ADAMS — James S. Jones stood shivering in the cold as firefighters worked at the scene of a spectacular blaze Saturday afternoon that extensively damaged his home and destroyed a next-door neighbor’s house on Grange Avenue in downtown Adams.
The fire began about 1:40 p.m. at 24 Grange Ave., the home of Cynthia A. Smith, and quickly spread to the duplex at 22 Grange Ave., where Mr. Jones said he has lived for the past five years.
Mr. Jones and his wife, Michelle; a friend who was visiting with her two children; and the upstairs tenants, Jason J. Silsby, his girlfriend, Katrina M. Towne, and his daughter, Kealy-Marie G. Roach, 7, escaped from the duplex safely.
Mrs. Smith also escaped the fire but had to be taken by South Jeff Ambulance to Samaritan Medical Center in the city of Watertown, where she was being treated in the emergency room Saturday night. Her condition was not available.
“Her whole house was engulfed, and now it’s gone,” Mr. Jones said.
The blaze left five people homeless and Mrs. Smith’s 90-year-old house a charred mess, with much of the exterior gone on one side. The cause of the fire was not immediately known, but fire investigators combed what was Mrs. Smith’s living room at the front of the dwelling.
Firefighters from the Adams, Adams Center, Belleville, Ellisburg, Henderson, Lorraine, Mannsville, Rodman, Smithville and town of Watertown departments and Jefferson County fire coordinators were called to the blaze, which took nearly three hours to bring under control. Firefighters planned to be at the scene for much of the night Saturday.
The flames from Mrs. Smith’s single-family home spread so fast they “jumped” over a driveway and the 20 feet between the structures, said Jefferson County Deputy Fire Coordinator Robert D. Simpson.
Flames initially entered a stairwell in the duplex and spread quickly through the upstairs and into the attic, Mr. Simpson said.
Firefighters — hampered initially by power lines that fell to the ground — attacked the blaze as if it were “two fire incidents,” with one engine company focusing on the duplex and the other on Mrs. Smith’s house, Mr. Simpson said.
Mr. Jones said he was watching television in his living room when he looked out his front window to see what he thought at first was falling snow, but actually was dark gray smoke.
“I thought it was snowing really hard,” Mr. Jones said. “I thought it was whiteout.”
He said when he went outside to check it out, he realized what was going on. By that time, Mrs. Smith’s house was completely engulfed and the fire already had spread to the duplex.
After getting his wife and visitors out safely, Mr. Jones said, he retrieved a 5-gallon bucket and started filling it with water from his bathtub to throw on the other house until a firefighter ordered him to stop.
Later, standing in a sky-blue hooded sweatshirt with temperatures that hovered around 15 degrees, a shivering Mr. Jones recounted his story to a friend who consoled him and brought him coffee. His wife and visitors were warming up in his pickup truck.

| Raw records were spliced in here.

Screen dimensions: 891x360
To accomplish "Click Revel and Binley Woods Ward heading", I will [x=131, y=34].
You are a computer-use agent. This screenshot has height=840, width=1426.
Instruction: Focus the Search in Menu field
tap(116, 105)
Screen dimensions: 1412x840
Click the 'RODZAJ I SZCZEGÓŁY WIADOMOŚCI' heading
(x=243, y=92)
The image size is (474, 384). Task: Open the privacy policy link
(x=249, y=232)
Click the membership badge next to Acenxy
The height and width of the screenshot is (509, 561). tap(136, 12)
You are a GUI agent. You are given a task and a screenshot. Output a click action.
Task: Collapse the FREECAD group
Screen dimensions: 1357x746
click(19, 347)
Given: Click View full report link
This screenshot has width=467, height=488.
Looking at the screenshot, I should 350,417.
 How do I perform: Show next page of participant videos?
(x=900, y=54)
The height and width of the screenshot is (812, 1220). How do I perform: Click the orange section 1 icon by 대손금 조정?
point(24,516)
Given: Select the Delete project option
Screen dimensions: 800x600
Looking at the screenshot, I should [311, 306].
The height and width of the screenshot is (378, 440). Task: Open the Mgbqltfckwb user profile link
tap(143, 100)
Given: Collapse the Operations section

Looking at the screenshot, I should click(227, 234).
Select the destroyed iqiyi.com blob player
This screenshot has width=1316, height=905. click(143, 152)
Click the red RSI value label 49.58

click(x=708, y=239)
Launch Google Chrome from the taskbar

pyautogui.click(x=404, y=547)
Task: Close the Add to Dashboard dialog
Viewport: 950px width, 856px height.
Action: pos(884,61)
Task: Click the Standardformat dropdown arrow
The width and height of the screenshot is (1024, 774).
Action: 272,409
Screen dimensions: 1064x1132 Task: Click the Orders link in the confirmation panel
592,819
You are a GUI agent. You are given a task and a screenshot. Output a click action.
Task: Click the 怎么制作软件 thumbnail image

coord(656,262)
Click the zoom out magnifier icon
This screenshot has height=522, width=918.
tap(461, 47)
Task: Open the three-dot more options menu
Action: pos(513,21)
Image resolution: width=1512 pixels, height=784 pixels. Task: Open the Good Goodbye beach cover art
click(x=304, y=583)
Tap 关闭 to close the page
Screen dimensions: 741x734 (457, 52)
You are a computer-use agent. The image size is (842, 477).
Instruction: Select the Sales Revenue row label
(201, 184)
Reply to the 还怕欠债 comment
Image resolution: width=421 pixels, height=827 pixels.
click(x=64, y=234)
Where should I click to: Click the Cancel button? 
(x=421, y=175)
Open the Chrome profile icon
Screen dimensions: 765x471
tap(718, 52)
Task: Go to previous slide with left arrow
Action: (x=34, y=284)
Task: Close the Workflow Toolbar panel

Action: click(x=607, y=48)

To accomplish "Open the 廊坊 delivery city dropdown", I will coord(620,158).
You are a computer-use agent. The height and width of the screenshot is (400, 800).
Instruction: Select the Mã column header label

Lance A. Brown, who lives across the street at 23 Grange Ave., called 911 after Mrs. Smith came over to get help. Mr. Brown’s wife, Denise E., said Mrs. Smith was gasping for air and worried about her cat.
“She kept saying, ‘Oh, my God. Oh, my God, my cat, my cat,’” said Mrs. Brown, who tried to calm Mrs. Smith down and then helped her to a neighbor’s house down the street.
The American Red Cross was called to help the fire victims. Mr. Jones said he figured he and his wife would stay with friends or relatives.
“I don’t know how much is left. They won’t let us down there,” he said, adding that ironically, he and his wife had been discussing getting renters’ insurance earlier in the day, before the fire began.
The duplex at 22 Grange Ave. is owned by Lisa Ann Levely, LaFargeville, according to the Jefferson County Real Property Tax Services website. It was unclear if the structure was insured.
As a precaution, firefighters asked National Grid to turn off power to customers in the area, said utility spokesman Patrick D. Stella. Electricity was restored about 45 minutes later to the 2,600 customers, Mr. Stella said.